▸ Task
A verbatim copy of every record is needed.

Records for processing Block Start

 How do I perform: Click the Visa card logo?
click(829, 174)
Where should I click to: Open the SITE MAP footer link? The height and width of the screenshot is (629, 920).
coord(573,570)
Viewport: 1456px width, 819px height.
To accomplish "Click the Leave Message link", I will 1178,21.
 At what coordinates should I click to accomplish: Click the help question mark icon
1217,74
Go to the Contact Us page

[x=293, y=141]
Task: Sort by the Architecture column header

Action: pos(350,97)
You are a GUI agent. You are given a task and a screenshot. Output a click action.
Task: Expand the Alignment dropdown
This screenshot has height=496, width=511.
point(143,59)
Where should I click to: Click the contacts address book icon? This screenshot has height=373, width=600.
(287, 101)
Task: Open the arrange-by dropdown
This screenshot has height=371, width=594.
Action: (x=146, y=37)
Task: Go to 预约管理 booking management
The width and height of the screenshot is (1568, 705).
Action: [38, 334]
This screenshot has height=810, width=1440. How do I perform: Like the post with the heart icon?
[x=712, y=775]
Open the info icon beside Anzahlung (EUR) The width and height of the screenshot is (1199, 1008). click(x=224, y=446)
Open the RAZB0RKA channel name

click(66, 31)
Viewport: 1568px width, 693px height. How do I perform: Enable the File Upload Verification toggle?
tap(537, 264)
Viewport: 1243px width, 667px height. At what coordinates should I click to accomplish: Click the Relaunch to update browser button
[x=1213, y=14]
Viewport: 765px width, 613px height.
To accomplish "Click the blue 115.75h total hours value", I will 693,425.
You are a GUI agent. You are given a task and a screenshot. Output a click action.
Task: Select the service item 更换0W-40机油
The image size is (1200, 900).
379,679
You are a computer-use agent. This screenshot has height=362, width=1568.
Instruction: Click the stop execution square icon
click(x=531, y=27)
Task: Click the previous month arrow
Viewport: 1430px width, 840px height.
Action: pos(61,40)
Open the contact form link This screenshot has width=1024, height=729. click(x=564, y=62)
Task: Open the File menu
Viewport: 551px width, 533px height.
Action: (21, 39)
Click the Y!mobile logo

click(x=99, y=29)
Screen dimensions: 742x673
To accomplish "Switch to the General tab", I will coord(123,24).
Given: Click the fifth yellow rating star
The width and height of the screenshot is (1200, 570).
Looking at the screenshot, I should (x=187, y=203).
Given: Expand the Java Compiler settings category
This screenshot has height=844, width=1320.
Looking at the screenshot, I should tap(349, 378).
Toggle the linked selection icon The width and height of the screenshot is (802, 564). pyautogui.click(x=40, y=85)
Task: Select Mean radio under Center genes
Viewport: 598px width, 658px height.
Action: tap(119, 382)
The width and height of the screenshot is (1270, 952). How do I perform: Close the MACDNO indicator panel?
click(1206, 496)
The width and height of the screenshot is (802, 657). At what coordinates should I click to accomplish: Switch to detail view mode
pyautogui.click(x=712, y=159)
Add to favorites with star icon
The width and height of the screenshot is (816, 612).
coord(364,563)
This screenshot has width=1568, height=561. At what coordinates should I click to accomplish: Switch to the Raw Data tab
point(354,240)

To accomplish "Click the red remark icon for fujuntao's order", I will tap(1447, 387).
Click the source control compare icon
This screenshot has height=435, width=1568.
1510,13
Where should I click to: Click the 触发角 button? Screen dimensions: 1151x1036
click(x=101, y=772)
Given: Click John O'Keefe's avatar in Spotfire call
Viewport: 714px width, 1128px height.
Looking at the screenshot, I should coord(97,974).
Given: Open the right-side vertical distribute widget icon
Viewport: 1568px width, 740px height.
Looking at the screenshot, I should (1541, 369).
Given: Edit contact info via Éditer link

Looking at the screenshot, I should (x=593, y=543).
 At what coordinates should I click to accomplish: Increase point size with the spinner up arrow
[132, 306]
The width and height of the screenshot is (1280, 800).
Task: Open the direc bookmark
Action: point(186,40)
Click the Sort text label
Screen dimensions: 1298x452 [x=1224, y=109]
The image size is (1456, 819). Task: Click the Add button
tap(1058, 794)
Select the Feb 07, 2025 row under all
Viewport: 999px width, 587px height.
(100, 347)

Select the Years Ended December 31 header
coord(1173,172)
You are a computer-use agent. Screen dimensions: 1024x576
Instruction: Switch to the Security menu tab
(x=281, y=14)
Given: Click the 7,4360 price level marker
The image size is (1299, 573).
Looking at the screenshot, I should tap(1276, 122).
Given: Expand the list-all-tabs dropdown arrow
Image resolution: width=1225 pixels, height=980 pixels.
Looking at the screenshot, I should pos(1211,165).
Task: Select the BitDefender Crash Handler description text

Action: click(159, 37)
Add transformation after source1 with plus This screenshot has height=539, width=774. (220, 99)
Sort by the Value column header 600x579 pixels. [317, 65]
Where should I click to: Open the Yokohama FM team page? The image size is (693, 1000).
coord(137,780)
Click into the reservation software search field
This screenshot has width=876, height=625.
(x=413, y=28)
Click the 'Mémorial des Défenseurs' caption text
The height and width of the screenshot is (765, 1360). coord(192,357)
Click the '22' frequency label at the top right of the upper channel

Records for processing Block End

▸ Written solution
 How do I perform: Click the Visa card logo?
click(829, 174)
Where should I click to: Open the SITE MAP footer link? The height and width of the screenshot is (629, 920).
coord(573,570)
Viewport: 1456px width, 819px height.
To accomplish "Click the Leave Message link", I will 1178,21.
 At what coordinates should I click to accomplish: Click the help question mark icon
1217,74
Go to the Contact Us page

[x=293, y=141]
Task: Sort by the Architecture column header

Action: pos(350,97)
You are a GUI agent. You are given a task and a screenshot. Output a click action.
Task: Expand the Alignment dropdown
This screenshot has height=496, width=511.
point(143,59)
Where should I click to: Click the contacts address book icon? This screenshot has height=373, width=600.
(287, 101)
Task: Open the arrange-by dropdown
This screenshot has height=371, width=594.
Action: (x=146, y=37)
Task: Go to 预约管理 booking management
The width and height of the screenshot is (1568, 705).
Action: [38, 334]
This screenshot has height=810, width=1440. How do I perform: Like the post with the heart icon?
[x=712, y=775]
Open the info icon beside Anzahlung (EUR) The width and height of the screenshot is (1199, 1008). click(x=224, y=446)
Open the RAZB0RKA channel name

click(66, 31)
Viewport: 1568px width, 693px height. How do I perform: Enable the File Upload Verification toggle?
tap(537, 264)
Viewport: 1243px width, 667px height. At what coordinates should I click to accomplish: Click the Relaunch to update browser button
[x=1213, y=14]
Viewport: 765px width, 613px height.
To accomplish "Click the blue 115.75h total hours value", I will 693,425.
You are a GUI agent. You are given a task and a screenshot. Output a click action.
Task: Select the service item 更换0W-40机油
The image size is (1200, 900).
379,679
You are a computer-use agent. This screenshot has height=362, width=1568.
Instruction: Click the stop execution square icon
click(x=531, y=27)
Task: Click the previous month arrow
Viewport: 1430px width, 840px height.
Action: pos(61,40)
Open the contact form link This screenshot has width=1024, height=729. click(x=564, y=62)
Task: Open the File menu
Viewport: 551px width, 533px height.
Action: (21, 39)
Click the Y!mobile logo

click(x=99, y=29)
Screen dimensions: 742x673
To accomplish "Switch to the General tab", I will coord(123,24).
Given: Click the fifth yellow rating star
The width and height of the screenshot is (1200, 570).
Looking at the screenshot, I should (x=187, y=203).
Given: Expand the Java Compiler settings category
This screenshot has height=844, width=1320.
Looking at the screenshot, I should tap(349, 378).
Toggle the linked selection icon The width and height of the screenshot is (802, 564). pyautogui.click(x=40, y=85)
Task: Select Mean radio under Center genes
Viewport: 598px width, 658px height.
Action: tap(119, 382)
The width and height of the screenshot is (1270, 952). How do I perform: Close the MACDNO indicator panel?
click(1206, 496)
The width and height of the screenshot is (802, 657). At what coordinates should I click to accomplish: Switch to detail view mode
pyautogui.click(x=712, y=159)
Add to favorites with star icon
The width and height of the screenshot is (816, 612).
coord(364,563)
This screenshot has width=1568, height=561. At what coordinates should I click to accomplish: Switch to the Raw Data tab
point(354,240)

To accomplish "Click the red remark icon for fujuntao's order", I will tap(1447, 387).
Click the source control compare icon
This screenshot has height=435, width=1568.
1510,13
Where should I click to: Click the 触发角 button? Screen dimensions: 1151x1036
click(x=101, y=772)
Given: Click John O'Keefe's avatar in Spotfire call
Viewport: 714px width, 1128px height.
Looking at the screenshot, I should coord(97,974).
Given: Open the right-side vertical distribute widget icon
Viewport: 1568px width, 740px height.
Looking at the screenshot, I should (1541, 369).
Given: Edit contact info via Éditer link

Looking at the screenshot, I should (x=593, y=543).
 At what coordinates should I click to accomplish: Increase point size with the spinner up arrow
[132, 306]
The width and height of the screenshot is (1280, 800).
Task: Open the direc bookmark
Action: point(186,40)
Click the Sort text label
Screen dimensions: 1298x452 [x=1224, y=109]
The image size is (1456, 819). Task: Click the Add button
tap(1058, 794)
Select the Feb 07, 2025 row under all
Viewport: 999px width, 587px height.
(100, 347)

Select the Years Ended December 31 header
coord(1173,172)
You are a computer-use agent. Screen dimensions: 1024x576
Instruction: Switch to the Security menu tab
(x=281, y=14)
Given: Click the 7,4360 price level marker
The image size is (1299, 573).
Looking at the screenshot, I should tap(1276, 122).
Given: Expand the list-all-tabs dropdown arrow
Image resolution: width=1225 pixels, height=980 pixels.
Looking at the screenshot, I should pos(1211,165).
Task: Select the BitDefender Crash Handler description text

Action: click(159, 37)
Add transformation after source1 with plus This screenshot has height=539, width=774. (220, 99)
Sort by the Value column header 600x579 pixels. [317, 65]
Where should I click to: Open the Yokohama FM team page? The image size is (693, 1000).
coord(137,780)
Click into the reservation software search field
This screenshot has width=876, height=625.
(x=413, y=28)
Click the 'Mémorial des Défenseurs' caption text
The height and width of the screenshot is (765, 1360). coord(192,357)
Click the '22' frequency label at the top right of the upper channel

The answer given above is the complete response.